Fingertip oximeter vs smartwatch
Dedicated fingertip devices (Nonin, Masimo, Beurer) have a ±2% margin of error and are the standard in mountain medicine. Smartwatches with a wrist SpO₂ sensor (Apple Watch, Garmin) offer the advantage of continuous overnight monitoring, but with lower precision (±3–5%) and more motion artefacts.
For demanding expeditions, the recommendation is to use both: the smartwatch for overnight trend monitoring, the fingertip device for reference measurements on which decisions are based.
SpO₂ and the Oxymeter Calculator: Using Them Together
The Oxymeter calculator tells you how much oxygen is available in the environment (% O₂ relative to sea level).
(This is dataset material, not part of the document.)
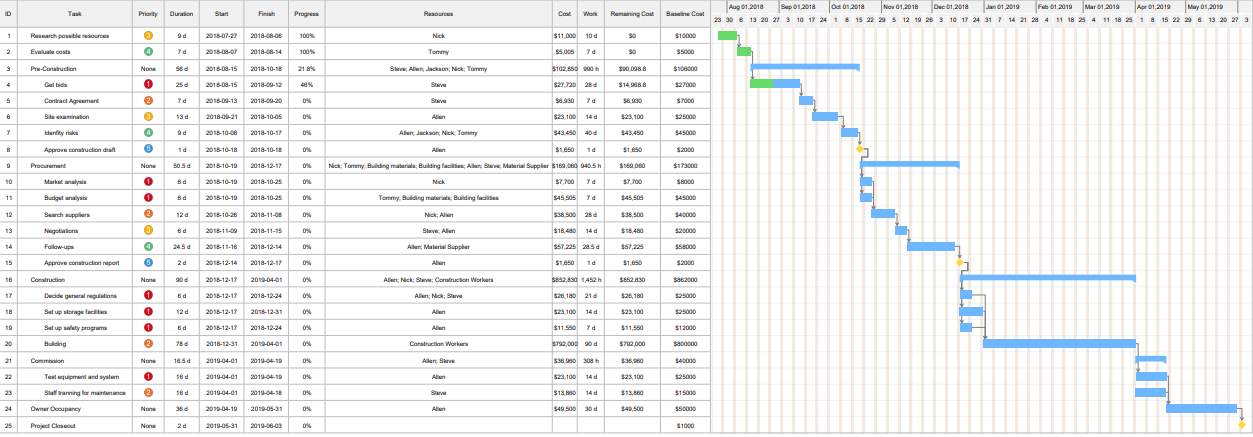Select the long Building task bar in Gantt chart
The height and width of the screenshot is (437, 1253).
1059,343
A pulse oximeter tells you how your body is responding to that environment. They are complementary pieces of information:
- Low ambient O₂ + high SpO₂ = good acclimatization
- Moderate ambient O₂ + low SpO₂ = insufficient acclimatization — slow the ascent
Using both together, recording both values daily in an expedition diary, is the most effective way to monitor physiological progression.
SpO₂ on Specific Peaks
For a complete profile — altitude, expected SpO₂ range, difficulty, and oxygen comparison bar — visit each peak page:
- Mont Blanc (4,810 m) — Expected SpO₂: 80–91%
- Matterhorn (4,478 m) — Expected SpO₂: 83–93%
- Kilimanjaro (5,895 m) — Expected SpO₂: 72–83%
- Aconcagua (6,962 m) — Expected SpO₂: 65–77%
Read more: All guides on altitude health
Frequently Asked Questions
What are normal oxygen saturation values at altitude?
At 3,000 m an SpO₂ between 88 and 93% is within the normal range for a non-acclimatized individual; 92–96% for an acclimatized one. At 5,000 m, 75–82% is expected without acclimatization and 82–89% with acclimatization. The absolute value must always be contextualized with symptoms present and the trend over the previous 24 hours.
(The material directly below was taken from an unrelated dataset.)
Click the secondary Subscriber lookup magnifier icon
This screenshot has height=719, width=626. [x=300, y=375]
Below what SpO₂ value should I descend?
A stable SpO₂ below 80% at rest, or one that does not recover above 75–80% after prolonged rest, is a signal requiring descent. UIAA guidelines state: do not ascend further with resting SpO₂ below 80% at any altitude. Descent of even 500–1,000 m almost always produces rapid recovery.
Is a wrist pulse oximeter reliable in the mountains?
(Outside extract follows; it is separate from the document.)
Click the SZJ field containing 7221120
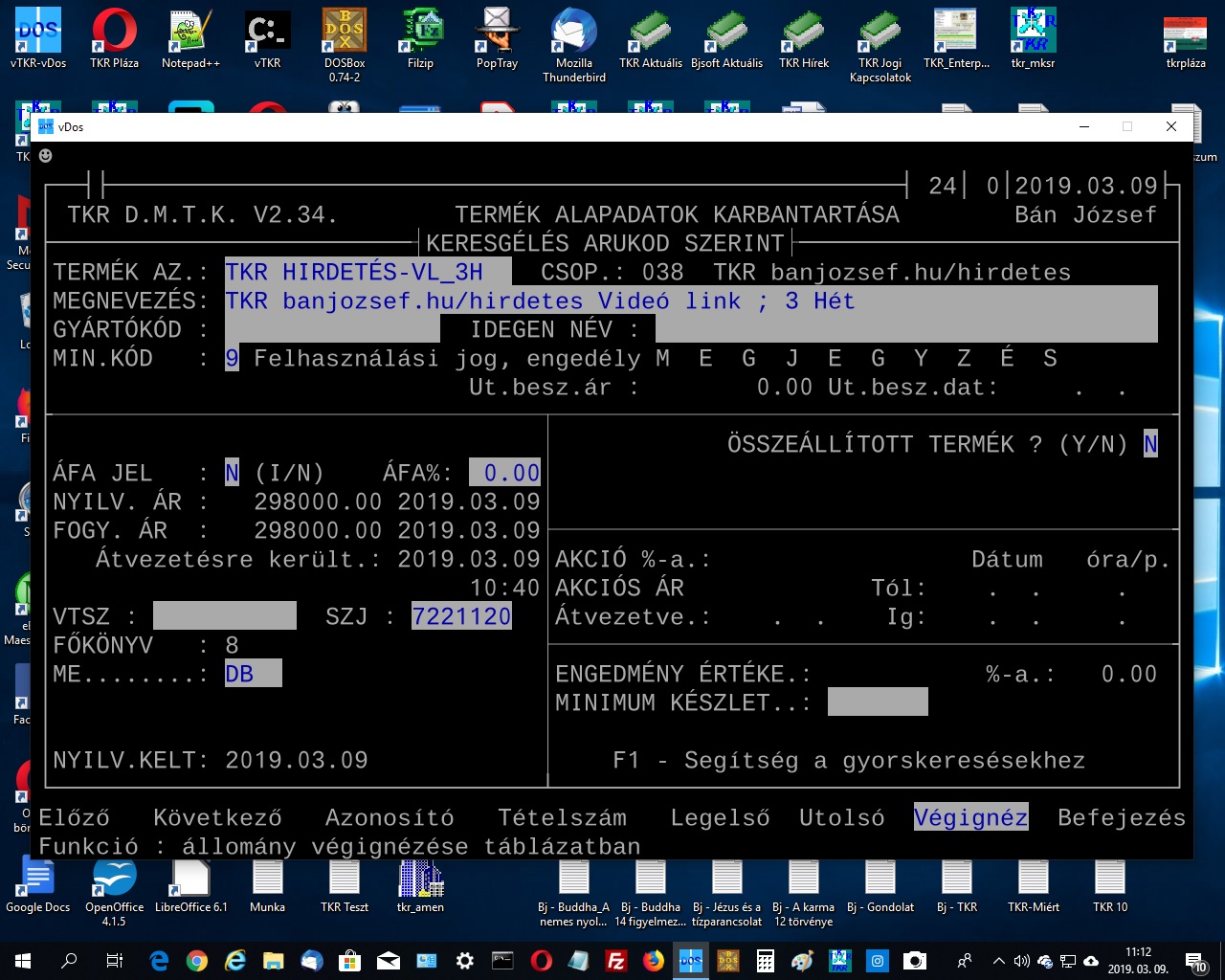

Dedicated fingertip devices have ±2% error and are the mountain medicine standard. Smartwatches offer continuous overnight monitoring with lower precision (±3–5%). For demanding expeditions, use both.
What is the difference between available oxygen and SpO₂?
Available oxygen (from the Oxymeter calculator) measures the environmental oxygen supply. SpO₂ measures how your body is utilizing it. A mismatch — low supply with high SpO₂, or adequate supply with low SpO₂ — tells you about your acclimatization status. See the complete altitude oxygen table for more detail.